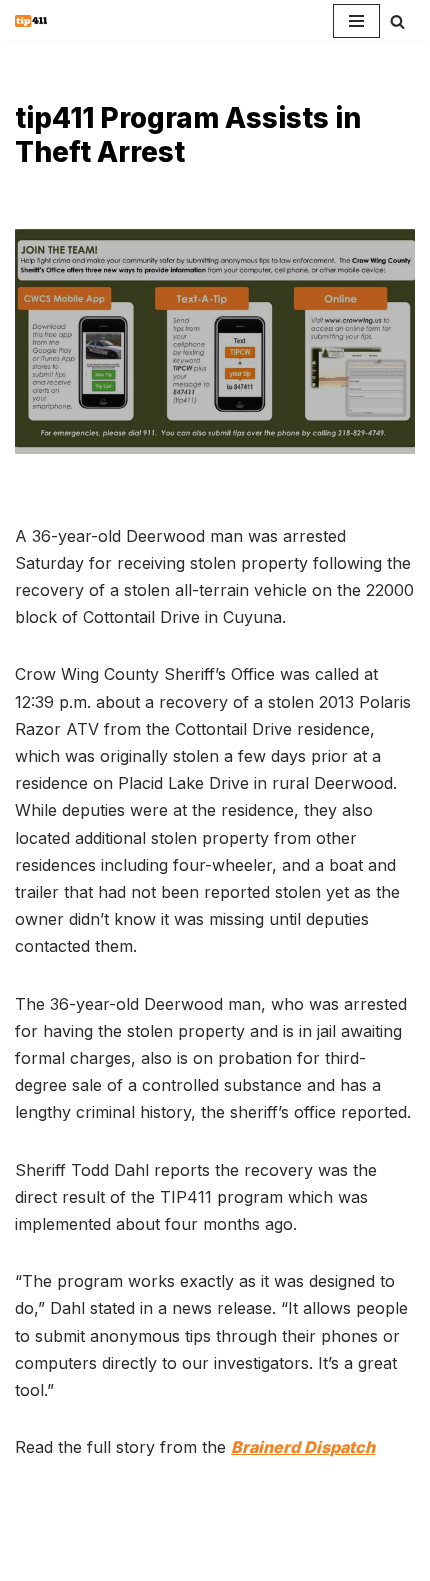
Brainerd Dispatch (303, 1447)
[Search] (397, 21)
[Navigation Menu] (356, 21)
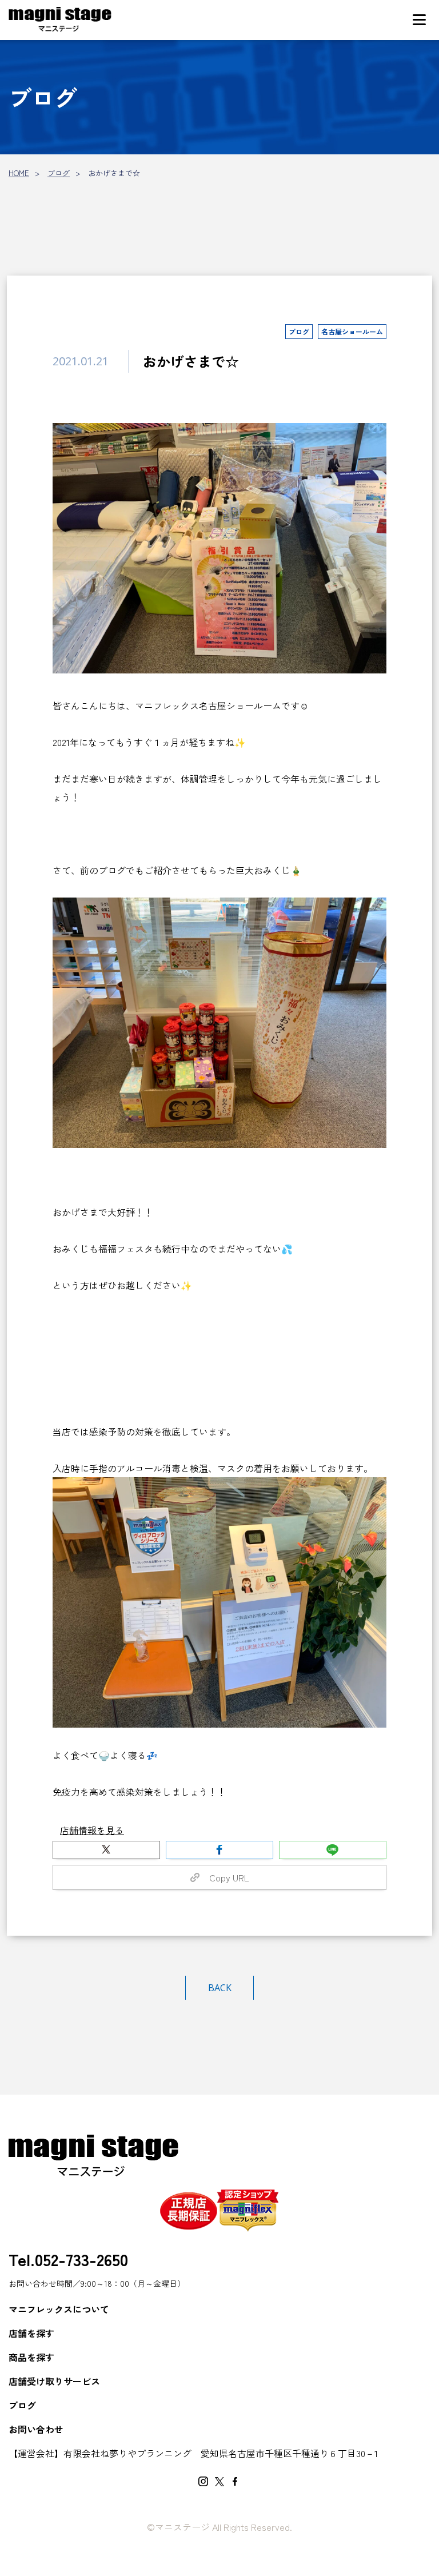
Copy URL (224, 1877)
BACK (220, 1987)
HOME (19, 173)
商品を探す (31, 2357)
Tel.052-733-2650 (68, 2259)
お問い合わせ (36, 2429)
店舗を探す (31, 2333)
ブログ (58, 173)
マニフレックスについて (59, 2309)
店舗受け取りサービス (54, 2381)
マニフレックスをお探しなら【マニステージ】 (60, 20)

□ □ □ □

Problem requirements:
Reproduce the whole listing verbatim. Pictures stay out of the copy.

Written solution:
Brainerd Dispatch (303, 1447)
[Search] (397, 21)
[Navigation Menu] (356, 21)
Copy URL (224, 1877)
BACK (220, 1987)
HOME (19, 173)
商品を探す (31, 2357)
Tel.052-733-2650 (68, 2259)
お問い合わせ (36, 2429)
店舗を探す (31, 2333)
ブログ (58, 173)
マニフレックスについて (59, 2309)
店舗受け取りサービス (54, 2381)
マニフレックスをお探しなら【マニステージ】 (60, 20)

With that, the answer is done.